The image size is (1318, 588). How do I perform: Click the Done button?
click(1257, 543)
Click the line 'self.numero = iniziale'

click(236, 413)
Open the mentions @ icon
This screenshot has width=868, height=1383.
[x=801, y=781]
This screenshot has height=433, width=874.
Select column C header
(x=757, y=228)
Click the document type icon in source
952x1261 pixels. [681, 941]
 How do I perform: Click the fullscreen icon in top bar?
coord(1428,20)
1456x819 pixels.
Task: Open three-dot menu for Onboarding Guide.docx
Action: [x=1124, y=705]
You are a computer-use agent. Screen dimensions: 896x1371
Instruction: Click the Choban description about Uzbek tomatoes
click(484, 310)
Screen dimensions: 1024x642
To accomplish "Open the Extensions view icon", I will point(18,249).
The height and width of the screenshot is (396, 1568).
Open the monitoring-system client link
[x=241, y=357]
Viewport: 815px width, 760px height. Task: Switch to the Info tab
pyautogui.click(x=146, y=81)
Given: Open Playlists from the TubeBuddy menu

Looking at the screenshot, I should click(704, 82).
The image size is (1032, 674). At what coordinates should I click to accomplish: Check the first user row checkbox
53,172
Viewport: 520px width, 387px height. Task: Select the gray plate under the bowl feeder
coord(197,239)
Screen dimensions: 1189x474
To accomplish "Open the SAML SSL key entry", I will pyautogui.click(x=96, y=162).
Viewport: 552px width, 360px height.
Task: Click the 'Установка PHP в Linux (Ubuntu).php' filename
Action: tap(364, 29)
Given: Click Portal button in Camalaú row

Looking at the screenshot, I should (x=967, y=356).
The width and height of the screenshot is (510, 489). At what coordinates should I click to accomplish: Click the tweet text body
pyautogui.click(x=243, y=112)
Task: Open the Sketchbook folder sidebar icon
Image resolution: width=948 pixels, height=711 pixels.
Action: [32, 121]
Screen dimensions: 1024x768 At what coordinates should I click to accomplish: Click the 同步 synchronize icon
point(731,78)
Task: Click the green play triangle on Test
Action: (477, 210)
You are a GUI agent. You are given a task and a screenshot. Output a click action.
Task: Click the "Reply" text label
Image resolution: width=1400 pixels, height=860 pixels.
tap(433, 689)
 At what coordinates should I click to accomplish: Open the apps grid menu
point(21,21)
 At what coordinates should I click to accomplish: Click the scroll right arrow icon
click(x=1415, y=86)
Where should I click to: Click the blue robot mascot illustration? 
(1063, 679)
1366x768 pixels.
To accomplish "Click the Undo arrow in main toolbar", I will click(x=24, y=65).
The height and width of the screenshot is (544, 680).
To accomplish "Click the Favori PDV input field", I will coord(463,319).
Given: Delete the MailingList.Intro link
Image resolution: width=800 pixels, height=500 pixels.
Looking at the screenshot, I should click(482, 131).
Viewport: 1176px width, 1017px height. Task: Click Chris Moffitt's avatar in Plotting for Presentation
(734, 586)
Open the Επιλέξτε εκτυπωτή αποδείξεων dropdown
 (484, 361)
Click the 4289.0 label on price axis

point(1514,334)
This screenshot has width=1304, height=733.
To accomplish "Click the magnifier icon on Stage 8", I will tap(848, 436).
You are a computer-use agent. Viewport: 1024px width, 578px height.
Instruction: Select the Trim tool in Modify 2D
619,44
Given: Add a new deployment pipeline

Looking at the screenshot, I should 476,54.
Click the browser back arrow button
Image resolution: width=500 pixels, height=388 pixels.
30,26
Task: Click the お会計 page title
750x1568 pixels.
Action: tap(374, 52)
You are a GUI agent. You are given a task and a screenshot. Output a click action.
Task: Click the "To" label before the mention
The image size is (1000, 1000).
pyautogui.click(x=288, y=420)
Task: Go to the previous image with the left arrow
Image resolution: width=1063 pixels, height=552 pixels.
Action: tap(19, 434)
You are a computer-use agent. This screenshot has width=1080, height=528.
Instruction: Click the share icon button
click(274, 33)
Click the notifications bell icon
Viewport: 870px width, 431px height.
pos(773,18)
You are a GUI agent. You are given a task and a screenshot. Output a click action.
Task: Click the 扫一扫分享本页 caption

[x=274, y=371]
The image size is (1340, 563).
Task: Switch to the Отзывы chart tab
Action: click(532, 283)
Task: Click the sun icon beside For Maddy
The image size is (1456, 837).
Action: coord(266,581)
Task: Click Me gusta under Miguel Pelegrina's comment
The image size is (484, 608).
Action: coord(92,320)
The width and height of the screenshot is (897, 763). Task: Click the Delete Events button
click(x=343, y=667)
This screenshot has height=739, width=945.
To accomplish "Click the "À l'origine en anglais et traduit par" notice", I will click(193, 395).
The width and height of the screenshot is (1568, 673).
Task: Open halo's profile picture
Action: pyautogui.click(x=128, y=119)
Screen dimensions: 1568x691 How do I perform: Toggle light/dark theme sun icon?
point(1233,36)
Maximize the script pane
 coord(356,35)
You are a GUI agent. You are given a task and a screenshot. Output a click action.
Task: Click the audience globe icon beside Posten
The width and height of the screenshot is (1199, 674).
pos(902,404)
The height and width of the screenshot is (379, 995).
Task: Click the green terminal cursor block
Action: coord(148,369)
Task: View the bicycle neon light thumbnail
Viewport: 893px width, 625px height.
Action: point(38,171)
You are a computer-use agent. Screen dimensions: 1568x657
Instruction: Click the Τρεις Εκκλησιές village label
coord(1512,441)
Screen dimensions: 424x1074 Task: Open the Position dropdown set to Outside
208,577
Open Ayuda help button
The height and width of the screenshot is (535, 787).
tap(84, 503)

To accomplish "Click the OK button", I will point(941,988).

§ REQUIRED ACTION: Look through the records and copy every line that has the word "computer".

§ RESPONSE TO THE TASK:
You are a computer-use agent. Screen dimensions: 896x1371
You are a computer-use agent. Viewport: 1024px width, 578px height.
You are a computer-use agent. This screenshot has width=1080, height=528.
You are a computer-use agent. Screen dimensions: 1568x657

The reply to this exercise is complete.